The process of finishing the guest room included moving my bookshelf, and all of my books, back in there. You’d think that the hardest part in that adventure would be the heavy lifting and carrying and making sure we didn’t scuff the floors or the walls, but you’d be wrong. The hardest part came as I stared at all the books piled on the bed and realized I’d have to reorganize and arrange them on the shelves again. This is a very intricate process for me. I don’t alphabetize or group them by color, no no. I have a strict organization method that makes complete sense to me but probably looks like something out of “A Beautiful Mind” to everyone else. Plays and my massive Shakespeare collection go on the top shelf, favorites and classics go on the second (this is prime real estate), larger hardbacks on the third (Harry Potter and the Millennium Trilogy), lesser favorites and books I haven’t read yet on the fourth, childhood/teenage favorites like “The Phantom Tollbooth” and “Sloppy Firsts” respectively on the fifth, and then boxes of tchotckes and photo albums on the bottom. It’s a delicate science, arranging them this way, but still make sure the spine heights are taken into account. I know where every title in my little library is, thank you very much, and the thought of breaking this system gives me the sweats.

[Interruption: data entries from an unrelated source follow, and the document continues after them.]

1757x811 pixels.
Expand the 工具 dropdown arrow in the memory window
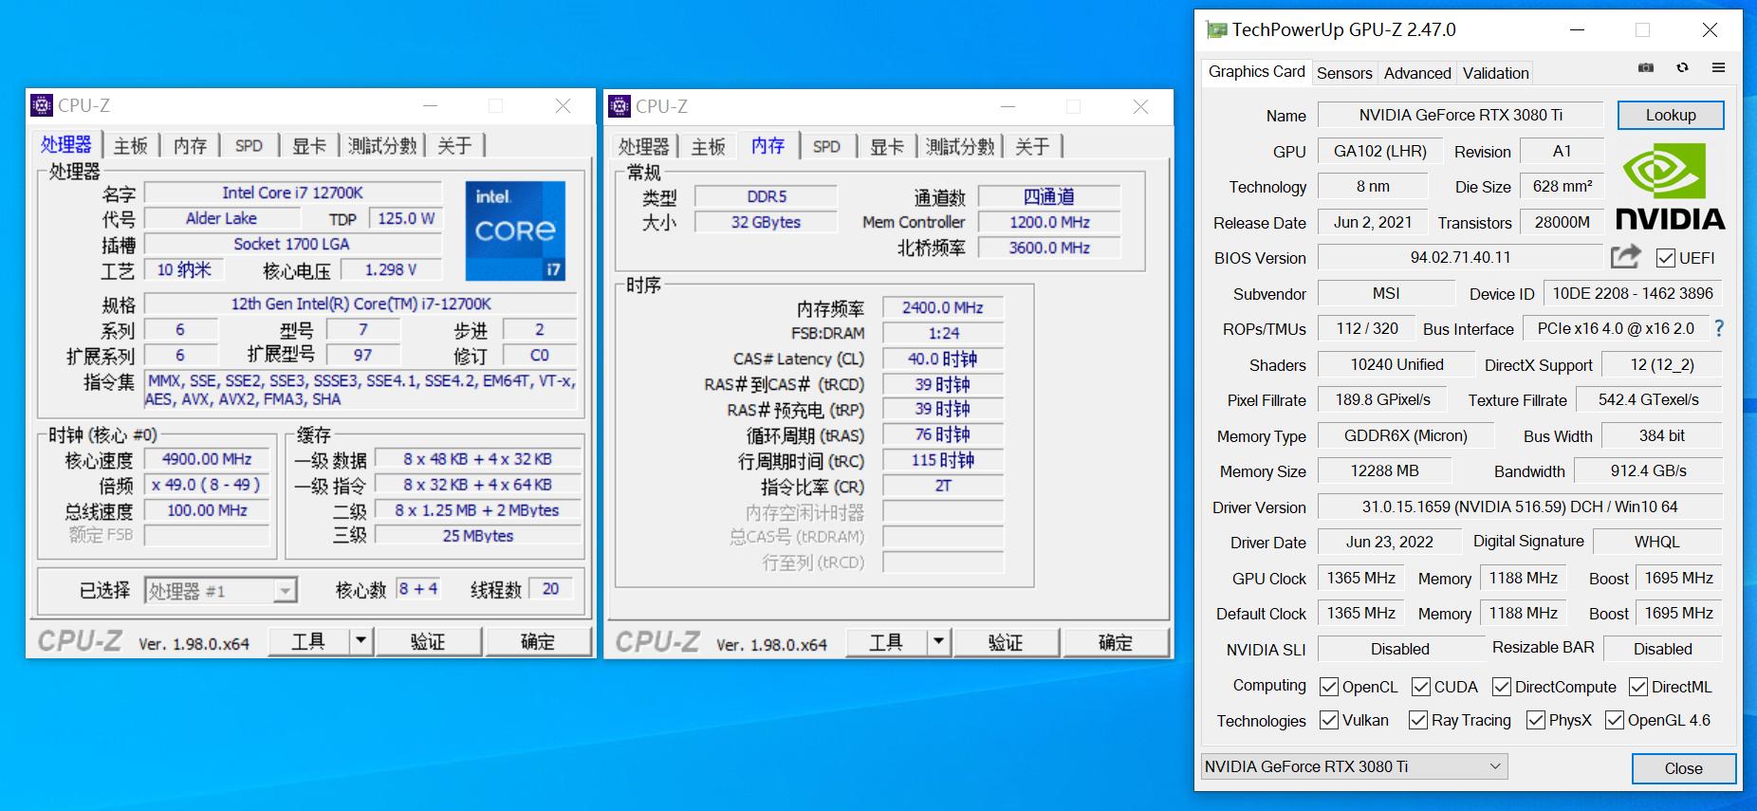[x=938, y=642]
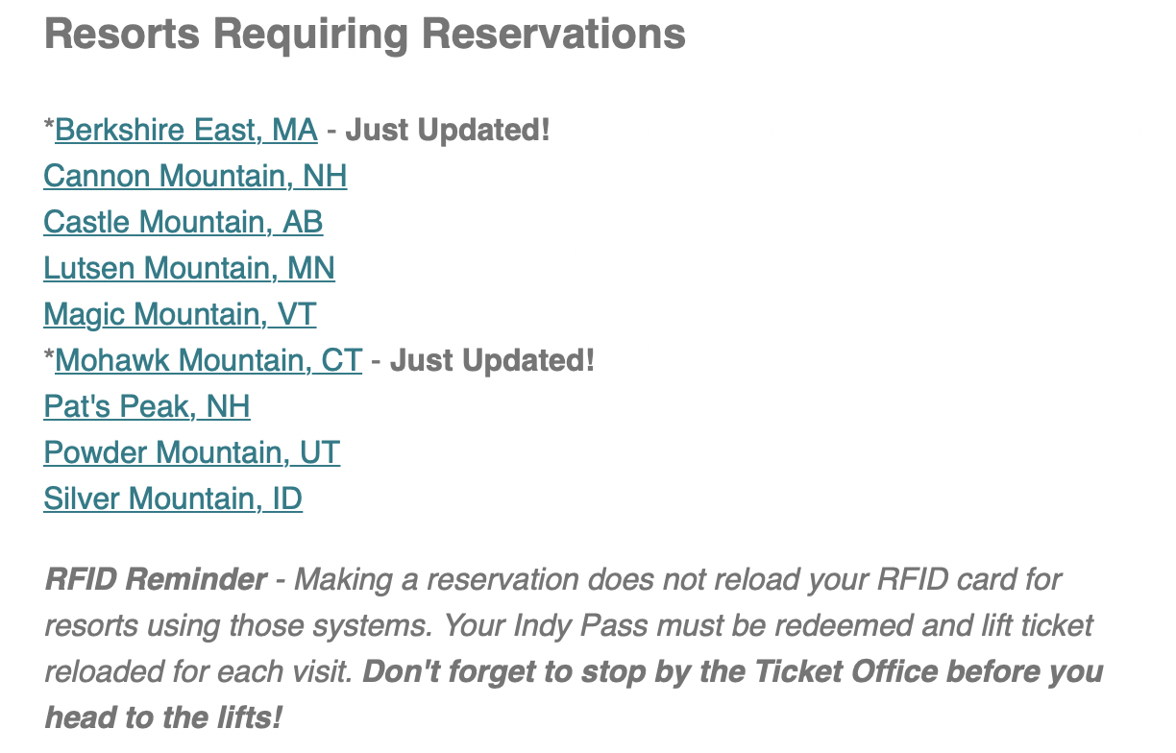This screenshot has width=1176, height=753.
Task: Click "Just Updated!" beside Berkshire East
Action: coord(448,130)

That little neurotic anecdote was all to say that I rediscovered a book my dad had given me (one of the many, but not the old hardback copy of “Le Petit Prince” that my he bought the day I came home from the hospital and signed it, “John,” thanks weirdo). It was a copy of Alice Flaherty’s “The Midnight Disease: The Drive to Write, Writer’s Block, and the Creative Brain.” Totally up my alley, right? She’s a neurologist and a writer, and the book delves into hypergraphia, “the overwhelming desire to write” (DING DING DING, that’s me!), and how activity in the brain’s temporal lobes plays a role. It was a little too advanced for me at 16, but I’m dusting it off and going to give it another shot starting this weekend. I literally can’t tell you how many nights in my life I’ve bolted out of bed and reached for the closest scrap of paper and scribbled a first line of a story dying to be written.
And then there’s J.K. Rowling’s newest novel (for adults! but I resent that; I’m an adult and I know I’ll reread the Harry Potter series at least 5 more times in my life) “The Casual Vacancy.” I think I’m most intrigued how the woman writes her first post-Potter book and names the main character….Barry. I shit you not. But I’m still going to buy it and devour it quickly; Rowling was a major part of my formative years.
What are you guys reading these days? Anything fun lined up in your book queue? This weekend we’re going up to the Meadowlands to see a Jets game on Sunday. Yes, the girl who hates football bought her boyfriend football tickets for his birthday. I’m a really good girlfriend! Have a great weekend, kiddos.